## Task description
From the first line to the last, copy the data exactly.

## Excerpted data
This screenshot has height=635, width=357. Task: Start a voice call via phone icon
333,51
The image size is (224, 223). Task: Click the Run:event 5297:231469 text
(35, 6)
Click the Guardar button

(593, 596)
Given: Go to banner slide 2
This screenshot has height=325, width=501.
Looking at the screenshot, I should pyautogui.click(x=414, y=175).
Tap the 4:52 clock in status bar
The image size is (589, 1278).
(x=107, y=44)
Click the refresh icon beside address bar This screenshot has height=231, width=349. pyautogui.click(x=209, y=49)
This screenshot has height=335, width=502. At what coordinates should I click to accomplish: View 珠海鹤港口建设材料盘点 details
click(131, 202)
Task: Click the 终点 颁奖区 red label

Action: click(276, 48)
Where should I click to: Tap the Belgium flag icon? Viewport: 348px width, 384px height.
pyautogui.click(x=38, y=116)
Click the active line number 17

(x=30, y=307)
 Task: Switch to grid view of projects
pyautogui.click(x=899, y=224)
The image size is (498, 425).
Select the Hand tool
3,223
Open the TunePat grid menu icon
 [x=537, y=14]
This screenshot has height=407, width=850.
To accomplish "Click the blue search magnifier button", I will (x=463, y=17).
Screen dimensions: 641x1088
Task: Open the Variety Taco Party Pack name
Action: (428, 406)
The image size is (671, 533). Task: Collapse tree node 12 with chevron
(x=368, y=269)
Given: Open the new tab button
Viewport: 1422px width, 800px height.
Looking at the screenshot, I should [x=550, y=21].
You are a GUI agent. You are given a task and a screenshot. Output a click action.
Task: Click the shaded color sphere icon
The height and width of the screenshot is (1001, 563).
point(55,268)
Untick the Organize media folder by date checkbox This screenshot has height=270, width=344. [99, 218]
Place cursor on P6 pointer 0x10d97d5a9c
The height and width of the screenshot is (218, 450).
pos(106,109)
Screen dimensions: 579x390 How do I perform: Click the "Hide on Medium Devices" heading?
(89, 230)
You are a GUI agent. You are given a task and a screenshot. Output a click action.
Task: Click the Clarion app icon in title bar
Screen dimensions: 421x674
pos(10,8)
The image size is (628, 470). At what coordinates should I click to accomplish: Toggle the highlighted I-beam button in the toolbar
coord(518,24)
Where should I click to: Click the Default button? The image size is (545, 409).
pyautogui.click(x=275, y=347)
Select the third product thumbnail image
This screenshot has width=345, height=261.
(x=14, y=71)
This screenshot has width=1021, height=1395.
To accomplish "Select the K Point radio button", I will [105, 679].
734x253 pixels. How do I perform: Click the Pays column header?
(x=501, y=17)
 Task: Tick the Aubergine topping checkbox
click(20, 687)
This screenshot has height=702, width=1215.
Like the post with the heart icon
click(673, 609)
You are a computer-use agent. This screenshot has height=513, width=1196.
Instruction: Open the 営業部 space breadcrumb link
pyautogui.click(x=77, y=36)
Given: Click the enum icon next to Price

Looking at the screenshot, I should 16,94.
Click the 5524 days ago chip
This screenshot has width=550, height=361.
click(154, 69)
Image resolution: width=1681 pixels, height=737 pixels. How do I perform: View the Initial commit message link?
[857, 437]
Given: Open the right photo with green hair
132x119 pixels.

## Answer space
This screenshot has height=635, width=357. Task: Start a voice call via phone icon
333,51
The image size is (224, 223). Task: Click the Run:event 5297:231469 text
(35, 6)
Click the Guardar button

(593, 596)
Given: Go to banner slide 2
This screenshot has height=325, width=501.
Looking at the screenshot, I should pyautogui.click(x=414, y=175).
Tap the 4:52 clock in status bar
The image size is (589, 1278).
(x=107, y=44)
Click the refresh icon beside address bar This screenshot has height=231, width=349. pyautogui.click(x=209, y=49)
This screenshot has height=335, width=502. At what coordinates should I click to accomplish: View 珠海鹤港口建设材料盘点 details
click(131, 202)
Task: Click the 终点 颁奖区 red label

Action: click(276, 48)
Where should I click to: Tap the Belgium flag icon? Viewport: 348px width, 384px height.
pyautogui.click(x=38, y=116)
Click the active line number 17

(x=30, y=307)
 Task: Switch to grid view of projects
pyautogui.click(x=899, y=224)
The image size is (498, 425).
Select the Hand tool
3,223
Open the TunePat grid menu icon
 [x=537, y=14]
This screenshot has height=407, width=850.
To accomplish "Click the blue search magnifier button", I will (x=463, y=17).
Screen dimensions: 641x1088
Task: Open the Variety Taco Party Pack name
Action: (428, 406)
The image size is (671, 533). Task: Collapse tree node 12 with chevron
(x=368, y=269)
Given: Open the new tab button
Viewport: 1422px width, 800px height.
Looking at the screenshot, I should [x=550, y=21].
You are a GUI agent. You are given a task and a screenshot. Output a click action.
Task: Click the shaded color sphere icon
The height and width of the screenshot is (1001, 563).
point(55,268)
Untick the Organize media folder by date checkbox This screenshot has height=270, width=344. [99, 218]
Place cursor on P6 pointer 0x10d97d5a9c
The height and width of the screenshot is (218, 450).
pos(106,109)
Screen dimensions: 579x390 How do I perform: Click the "Hide on Medium Devices" heading?
(89, 230)
You are a GUI agent. You are given a task and a screenshot. Output a click action.
Task: Click the Clarion app icon in title bar
Screen dimensions: 421x674
pos(10,8)
The image size is (628, 470). At what coordinates should I click to accomplish: Toggle the highlighted I-beam button in the toolbar
coord(518,24)
Where should I click to: Click the Default button? The image size is (545, 409).
pyautogui.click(x=275, y=347)
Select the third product thumbnail image
This screenshot has width=345, height=261.
(x=14, y=71)
This screenshot has width=1021, height=1395.
To accomplish "Select the K Point radio button", I will [105, 679].
734x253 pixels. How do I perform: Click the Pays column header?
(x=501, y=17)
 Task: Tick the Aubergine topping checkbox
click(20, 687)
This screenshot has height=702, width=1215.
Like the post with the heart icon
click(673, 609)
You are a computer-use agent. This screenshot has height=513, width=1196.
Instruction: Open the 営業部 space breadcrumb link
pyautogui.click(x=77, y=36)
Given: Click the enum icon next to Price

Looking at the screenshot, I should 16,94.
Click the 5524 days ago chip
This screenshot has width=550, height=361.
click(154, 69)
Image resolution: width=1681 pixels, height=737 pixels. How do I perform: View the Initial commit message link?
[857, 437]
Given: Open the right photo with green hair
132x119 pixels.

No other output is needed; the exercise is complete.